Sur les conclusions à fin d'injonction :

  1. Compte tenu du motif de suspension retenu ainsi que du caractère provisoire des mesures du juge des référés, la suspension de l'exécution des décisions attaquées implique qu'il soit enjoint au recteur de l'académie de Grenoble de délivrer, jusqu'à ce qu'il soit statué au fond sur la légalité de cette décision, l'autorisation sollicitée dans un délai de sept jours à compter de la notification de la présente ordonnance.

Sur les conclusions présentées au titre de l'article L. 761-1 du code de justice administrative :

  1. Il y a lieu, dans les circonstances de l'espèce, de mettre à la charge de l'État la somme de 1 500 euros au titre des frais de l'instance.

O R D O N N E :

Article 1 : L'exécution des décisions du 11 juillet 2025 par lesquelles le recteur de l'académie de Grenoble a rejeté leur recours administratif et refusé de leur délivrer l'autorisation d'instruire en famille leur fille C et leur fils D, au titre de l'année scolaire 2025-2026 est suspendue jusqu'à ce qu'il soit statué sur la demande d'annulation de ces décisions.

Article 2 : Il est enjoint au recteur de l'académie de Grenoble de délivrer aux requérants une autorisation d'instruction en famille à titre provisoire pour leurs enfants C et D, jusqu'à ce qu'il soit statué au fond sur la légalité des décisions, dans un délai de sept jours à compter de la notification de la présente ordonnance.

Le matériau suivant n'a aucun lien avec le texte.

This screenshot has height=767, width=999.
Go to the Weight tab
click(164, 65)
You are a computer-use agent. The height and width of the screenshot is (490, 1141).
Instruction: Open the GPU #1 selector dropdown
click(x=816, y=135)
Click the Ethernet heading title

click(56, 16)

Article 3 : L'État versera à M. et Mme E B la somme de 1500 euros en application de l'article L. 761-1 du code de l'éducation.

Article 4 : La présente ordonnance sera notifiée à M. et Mme E B, ainsi qu'à la ministre d'État, ministre de l'Éducation nationale, de l'Enseignement supérieur et de la Recherche.

Copie en sera adressée au recteur de l'académie de Grenoble.

Fait à Grenoble, le 20 août 2025.

Le juge des référés,

E. A

La République mande et ordonne au ministre de l'Éducation nationale, de l'Enseignement supérieur et de la Recherche en ce qui le concerne ou à tous huissiers de justice à ce requis en ce qui concerne les voies de droit commun, contre les parties privées, de pourvoir à l'exécution de la présente décision.